Our regression model focuses on generality with precision to predict within a finite set of limitations (or a “simplified reality”) that implies natural phenomena are too complex and heterogeneous to be predicted accurately in every spatio-temporal aspect [52]. Guisan and Zimmermann [52] describe general patterns in the geographical distribution of species that originated in the field of biogeography to characterize the usefulness of predictive models. They note that the importance of abiotic and biotic factors at the margins of a species’ range of biological and physical stresses, respectively, as well as physical limits caused by environmental gradients and physiological constraints more generally determine habitat preferences [52].

Borrowing from the field of spatial econometrics, it may also be useful to consider spatial weights to adjust for proximity to abiotic temperature and precipitation gradients, or structurally related surface water and soil moisture in future iterations of the linear model.
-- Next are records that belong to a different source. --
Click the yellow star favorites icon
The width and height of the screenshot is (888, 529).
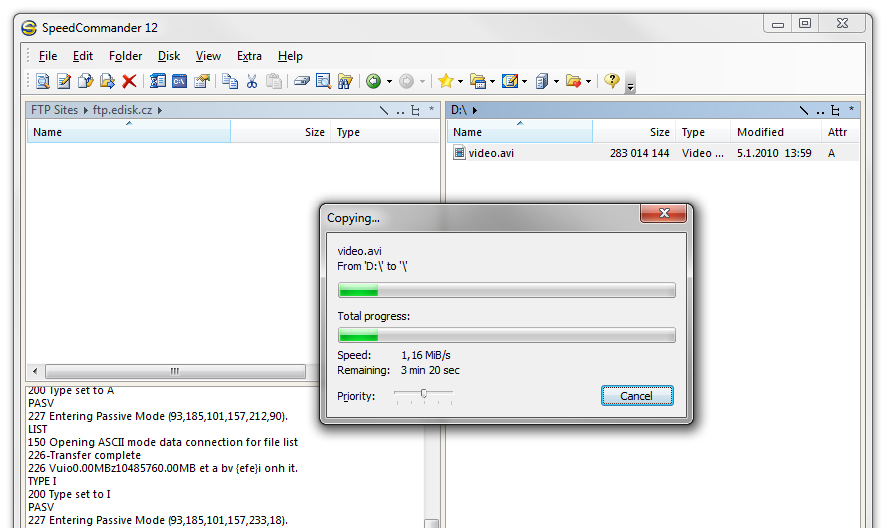(445, 82)
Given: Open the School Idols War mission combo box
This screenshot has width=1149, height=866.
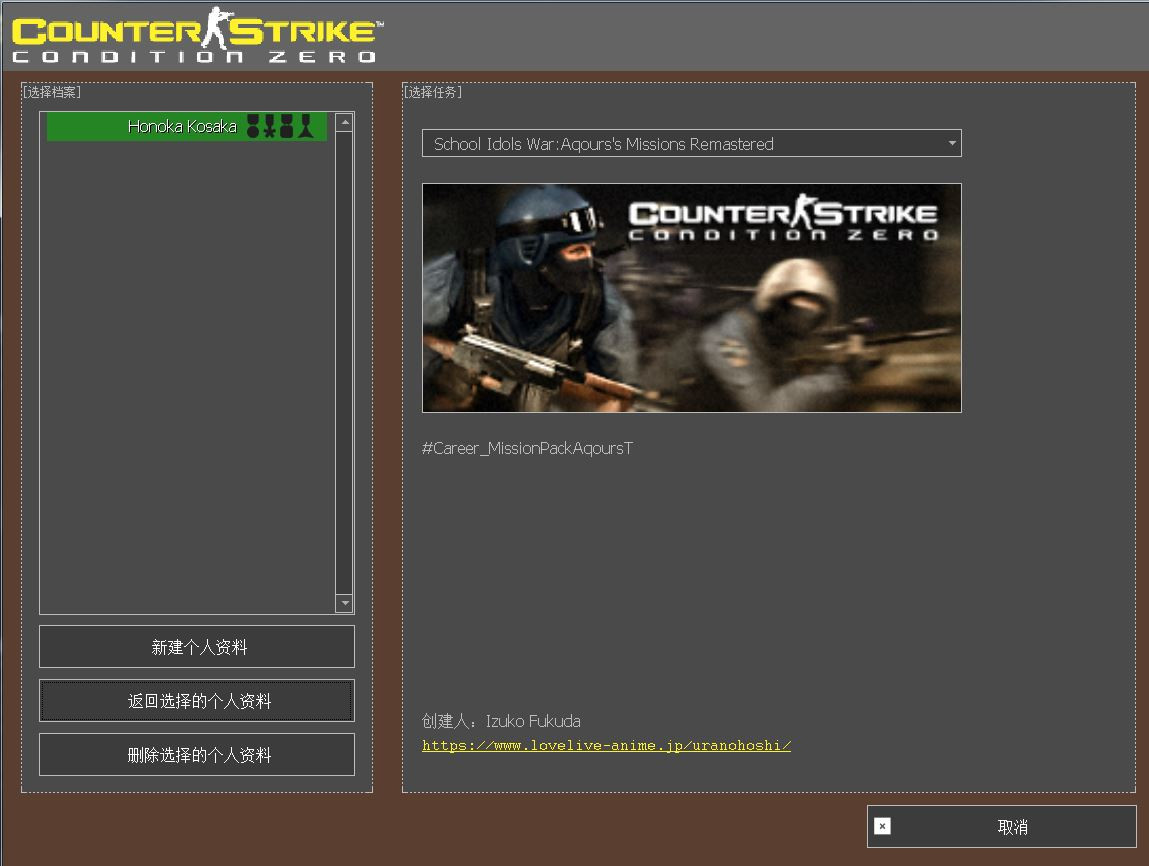Looking at the screenshot, I should tap(680, 144).
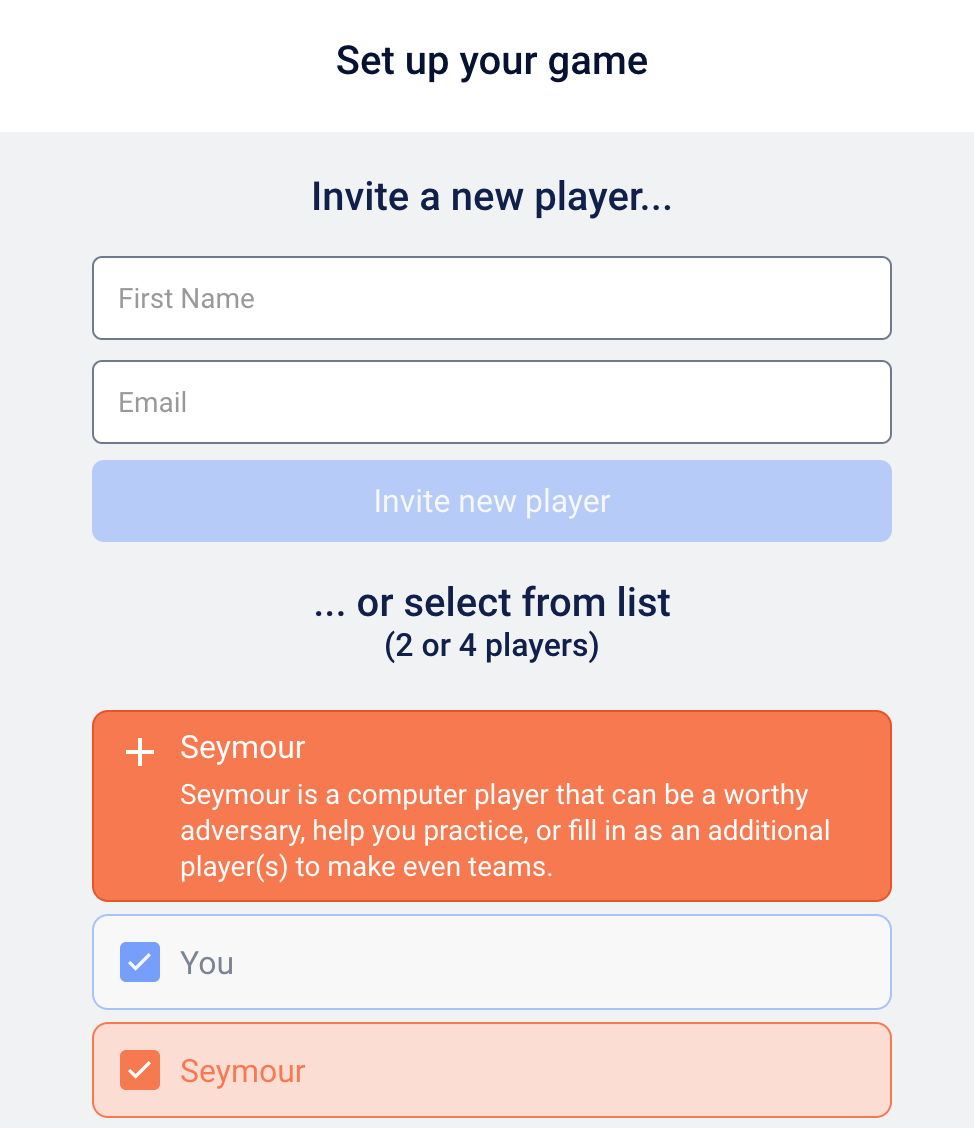
Task: Click the "First Name" placeholder text
Action: tap(186, 298)
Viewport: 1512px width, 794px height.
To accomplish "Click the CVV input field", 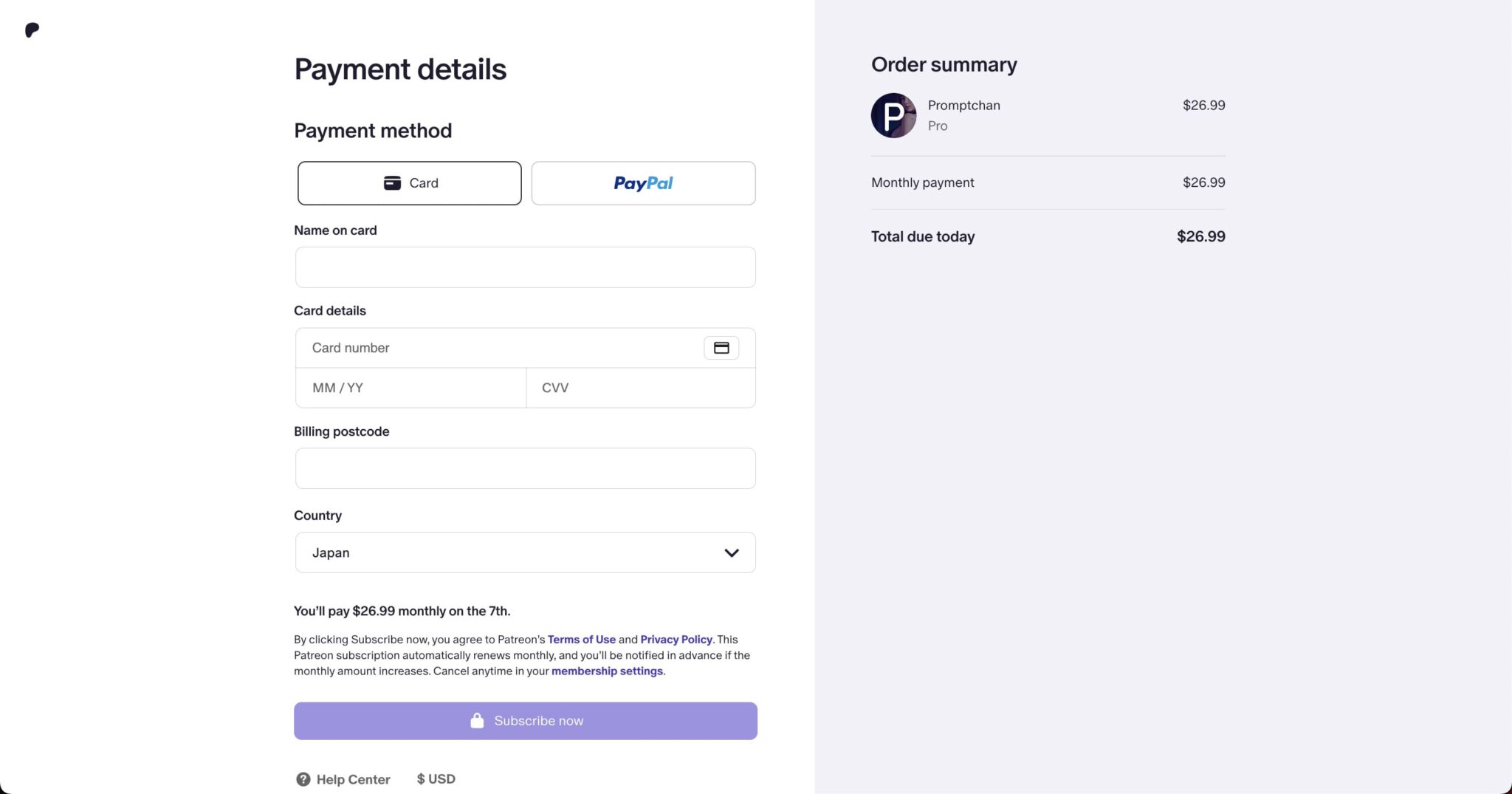I will 640,388.
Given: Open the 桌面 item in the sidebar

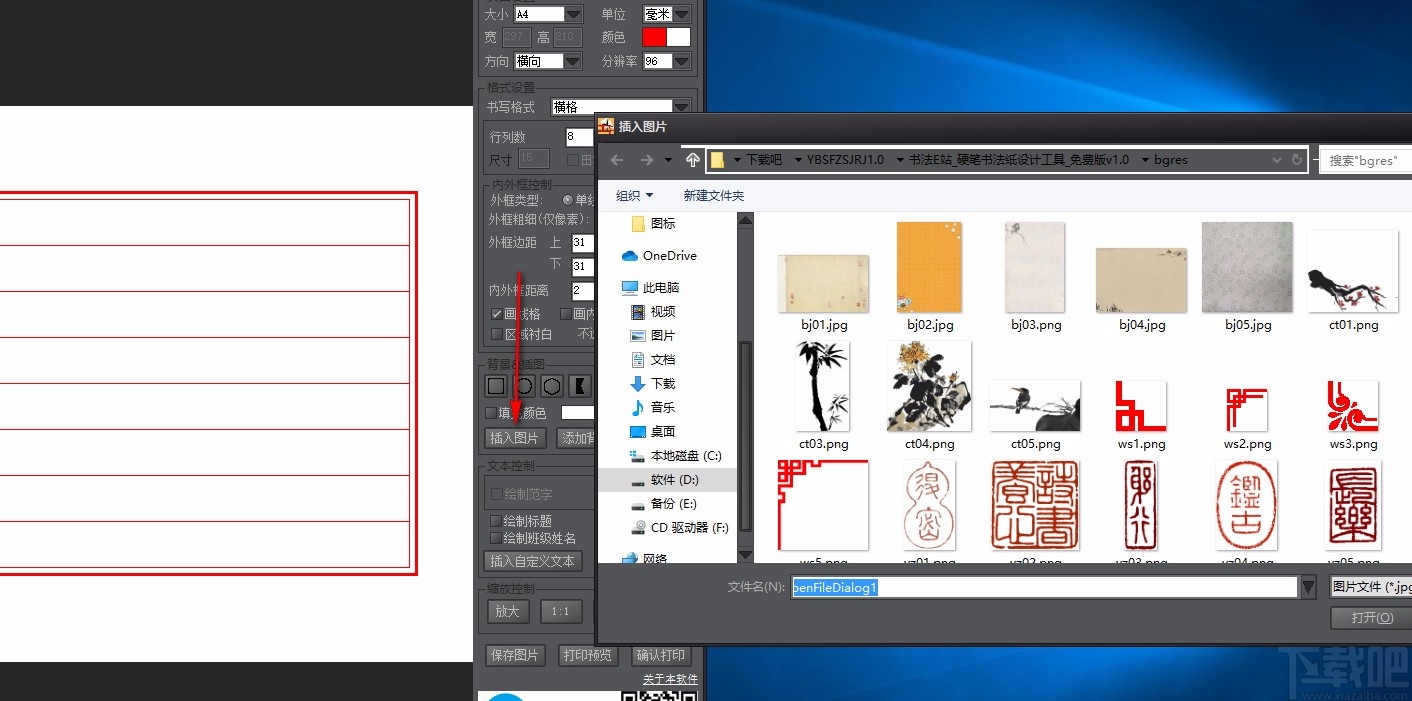Looking at the screenshot, I should coord(665,431).
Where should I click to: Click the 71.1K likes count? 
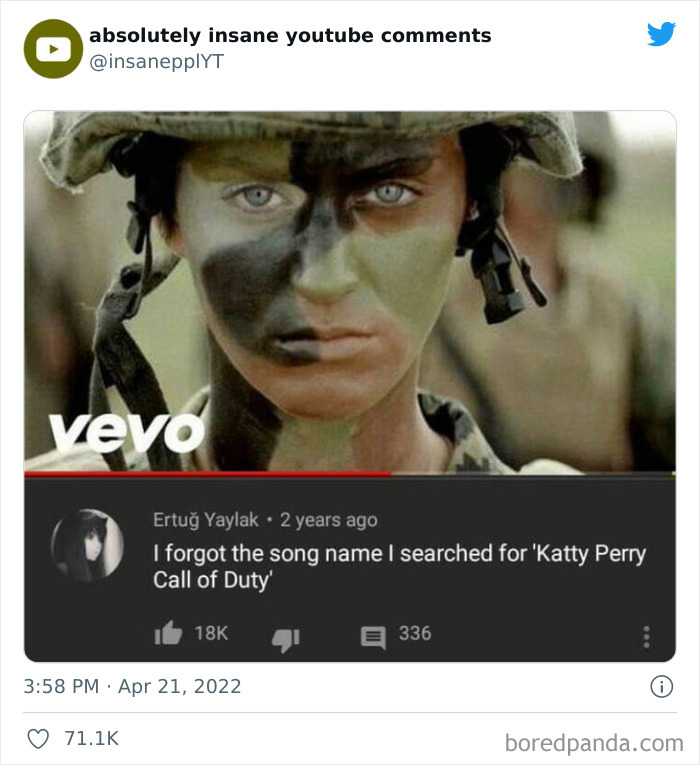coord(91,739)
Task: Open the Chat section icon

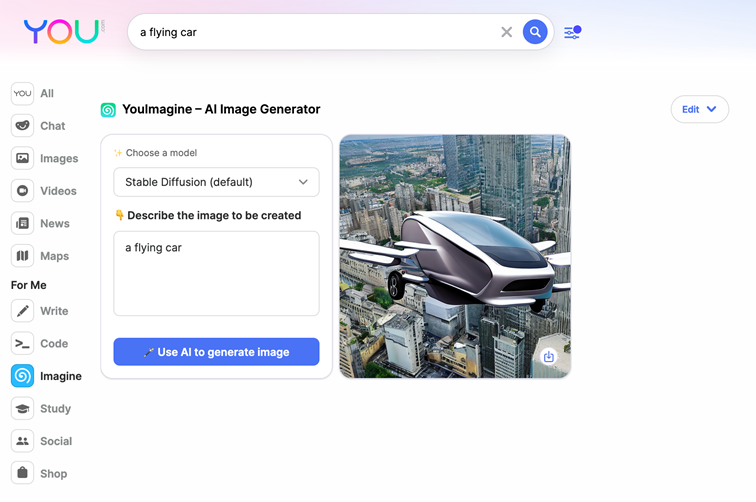Action: 22,126
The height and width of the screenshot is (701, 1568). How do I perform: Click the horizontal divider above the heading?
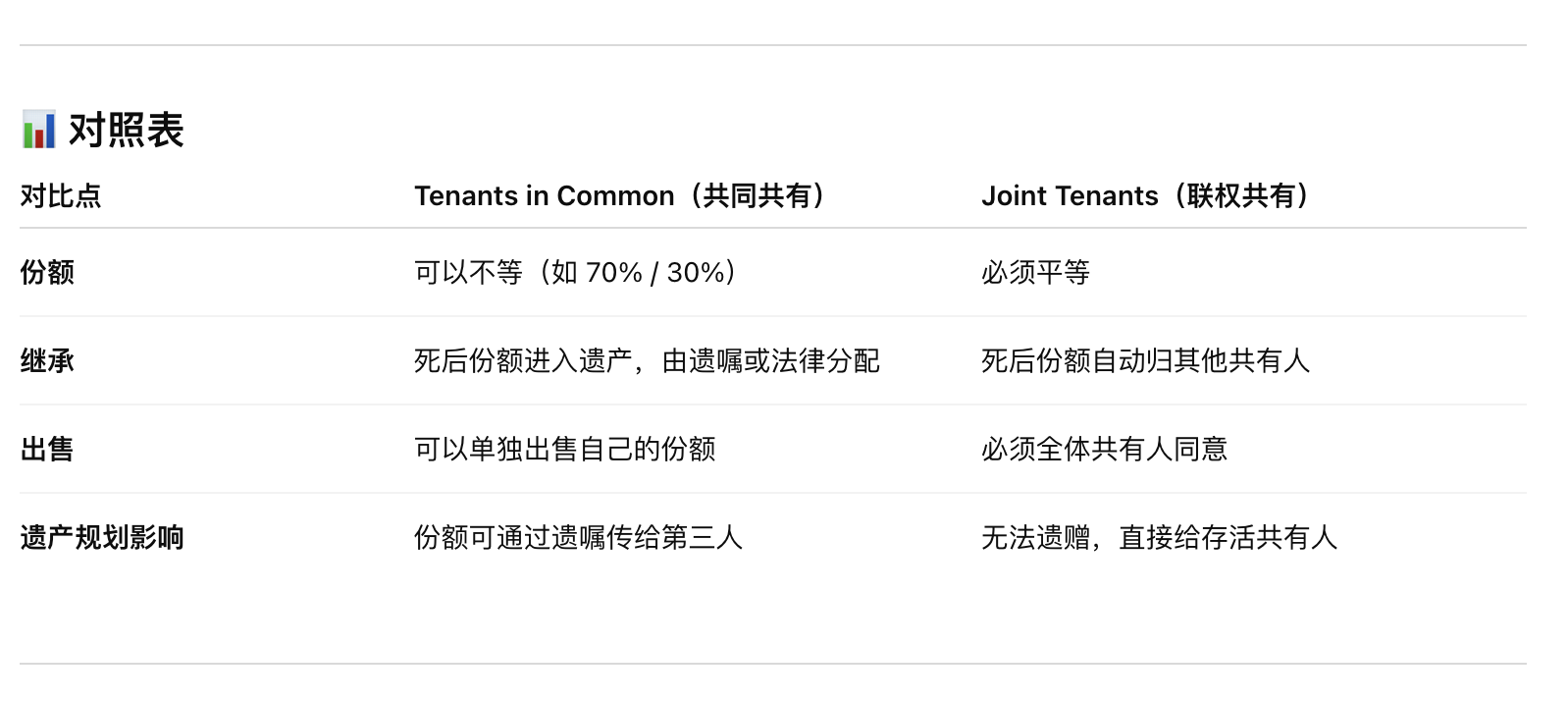tap(773, 45)
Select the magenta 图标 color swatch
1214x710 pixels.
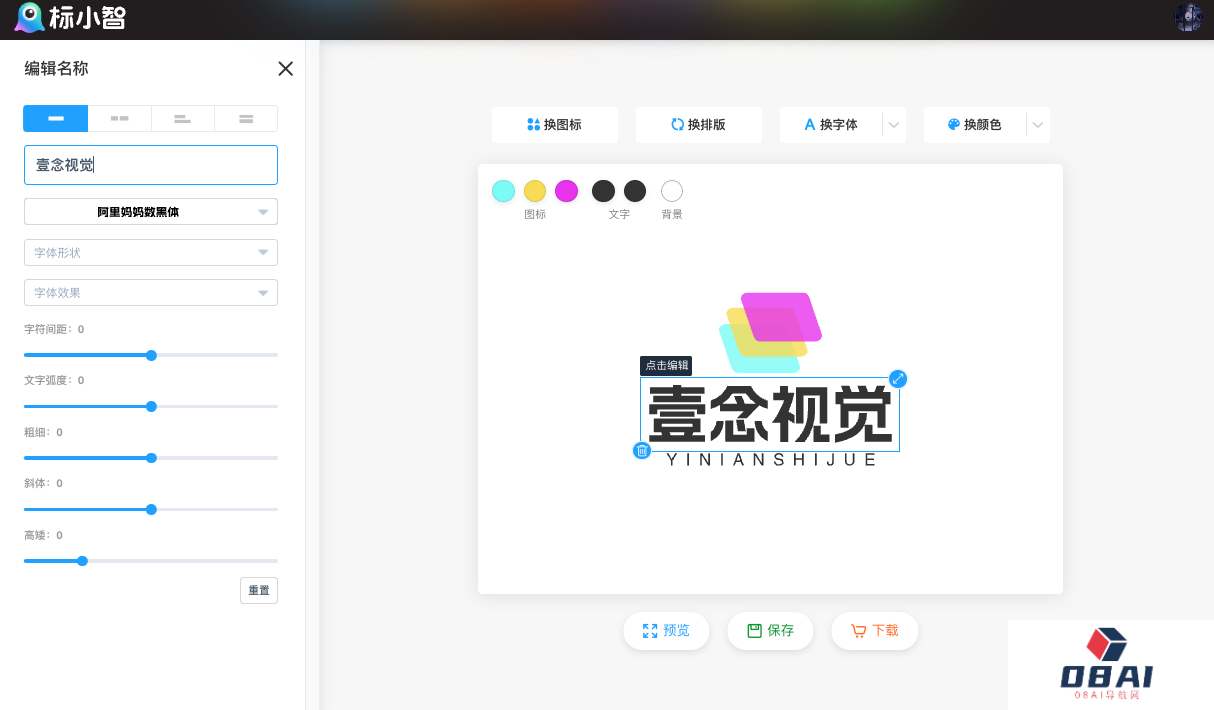click(567, 190)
Whereas canopy structure provides niche partitioning associated with richness, additional abiotic factors likely influence abundance of plant species. Overall, biodiversity in the study landscape appears to be a clustered biotic phenomenon resulting from variation in the range of sub-surface to canopy forest structure, and consideration of limiting abiotic factors that impact plant species abundance would improve the model’s ability to predict and more accurate outcomes verifiable by field observations.